Dr. Rachel Nugent
Vice President, RTI International
North Carolina, USA
Rachel Nugent, PhD, has more than 30 years of experience in global development as a researcher, practitioner, and policy advisor to governments. She is Vice President and Director of the Center for Global NCDs at RTI International where she leads a team charged with providing policy analysis, implementation, and evaluation of cost-effective strategies to prevent and control global noncommunicable diseases (NCDs). RTI’s global NCD experts generate and translate new evidence to help guide global and national decision-making aimed at noncommunicable disease detection, prevention, and control. Dr. Nugent manages the Center’s capabilities including health economics and evaluation; communication and behavior change; epidemiology and survey research; establishment of disease and risk factor registries; and development of guidelines, care pathways, and medical technology applications for global NCDs.

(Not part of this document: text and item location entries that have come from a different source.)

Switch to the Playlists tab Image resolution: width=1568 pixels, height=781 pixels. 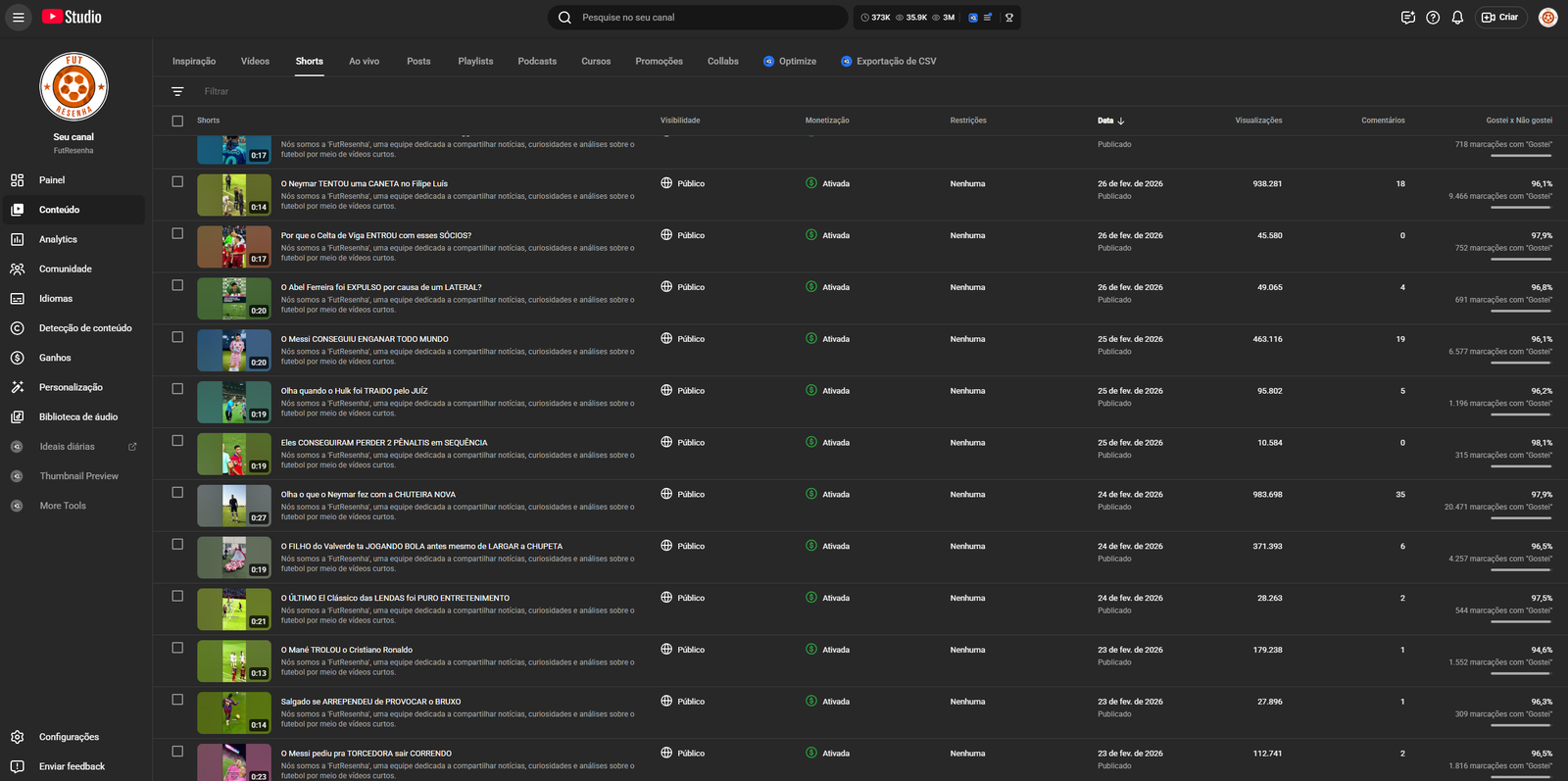tap(475, 61)
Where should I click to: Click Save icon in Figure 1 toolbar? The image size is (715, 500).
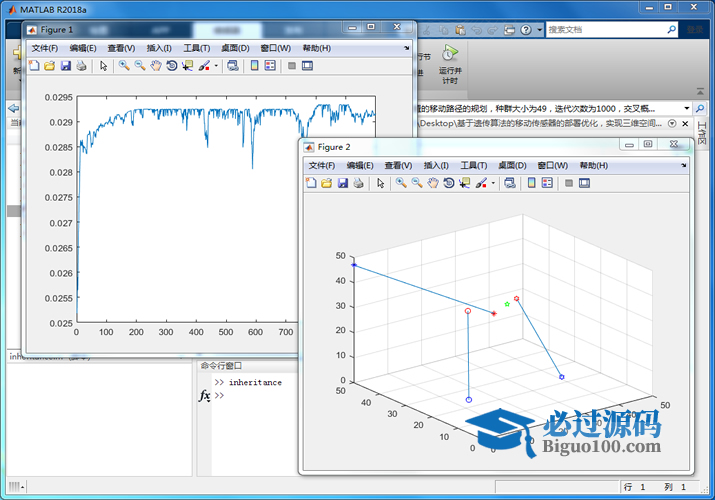pos(65,66)
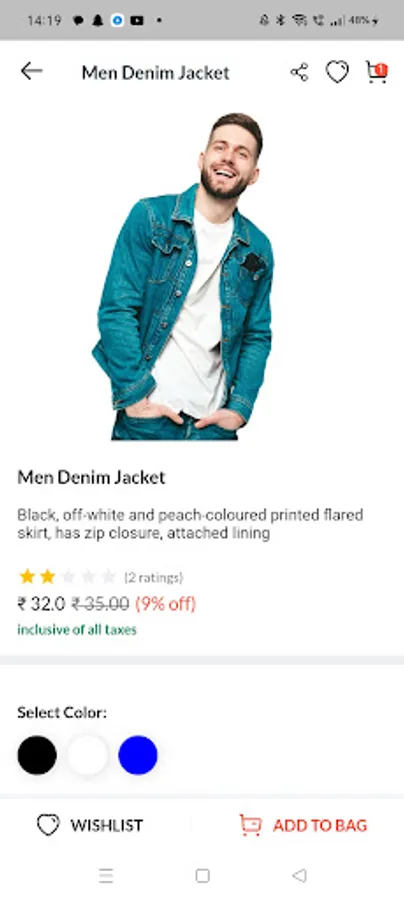This screenshot has width=404, height=900.
Task: Tap the first yellow rating star
Action: click(x=27, y=576)
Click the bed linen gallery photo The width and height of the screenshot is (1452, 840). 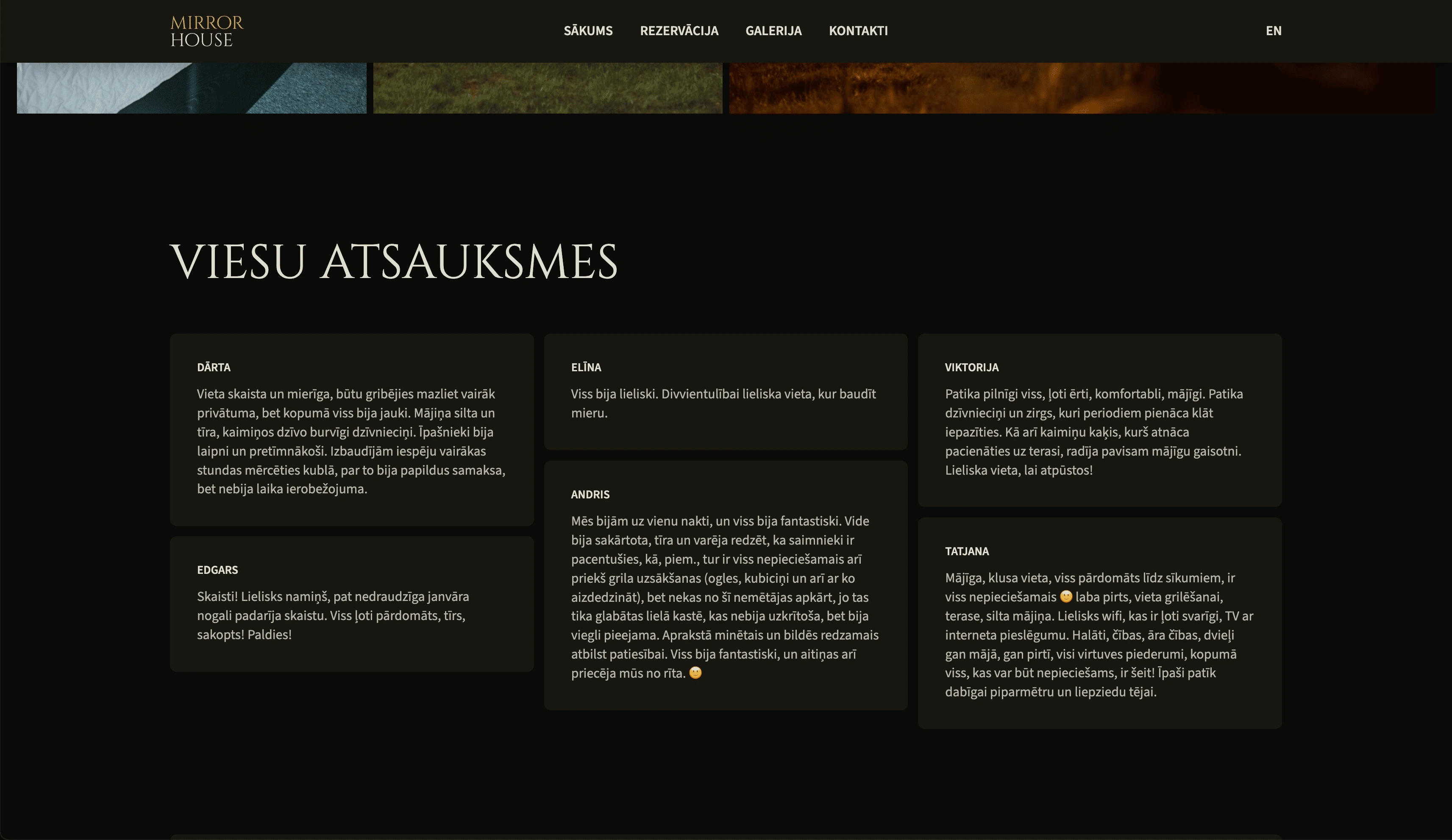(x=191, y=88)
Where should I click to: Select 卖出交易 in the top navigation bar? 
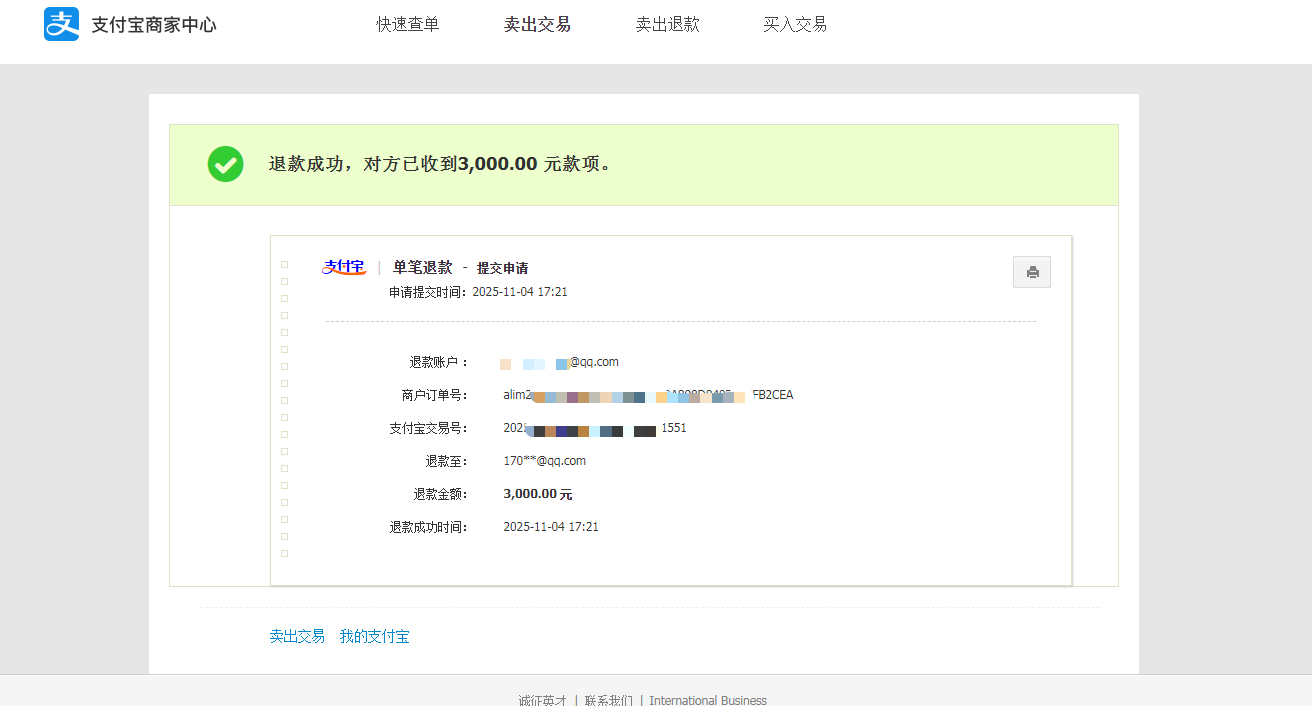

Dr. Nugent led the Lancet Task Force on NCDs and Economics and is a member of the Lancet Commission on Women and Cancer, the Food System Economics Commission, co-chairs the Steering Group of the Coalition for Access to NCD Medicines and Supplies and serves in numerous advisory positions. She formerly served as a member of the U.S. Institute of Medicine Committee on Economic Evaluation, the International Expert Group for the Global Nutrition Report, the External Advisory Committee of the NCD Alliance and Children’s Heartlink. Dr. Nugent’s interests include the economic benefits of controlling antimicrobial resistance. She was the lead author and chair of The Race Against Drug Resistance, a 2010 report from the Center for Global Development’s expert working group on global drug resistance. Previously, Dr. Nugent was an associate professor of global health at the University of Washington and director and principal investigator of the Disease Control Priorities Network. She is affiliate associate professor at the University of Washington Department of Global Health. She previously worked at the Center for Global Development, the Population Reference Bureau, the Fogarty International Center of NIH, and the Food and Agriculture Organization of the United Nations.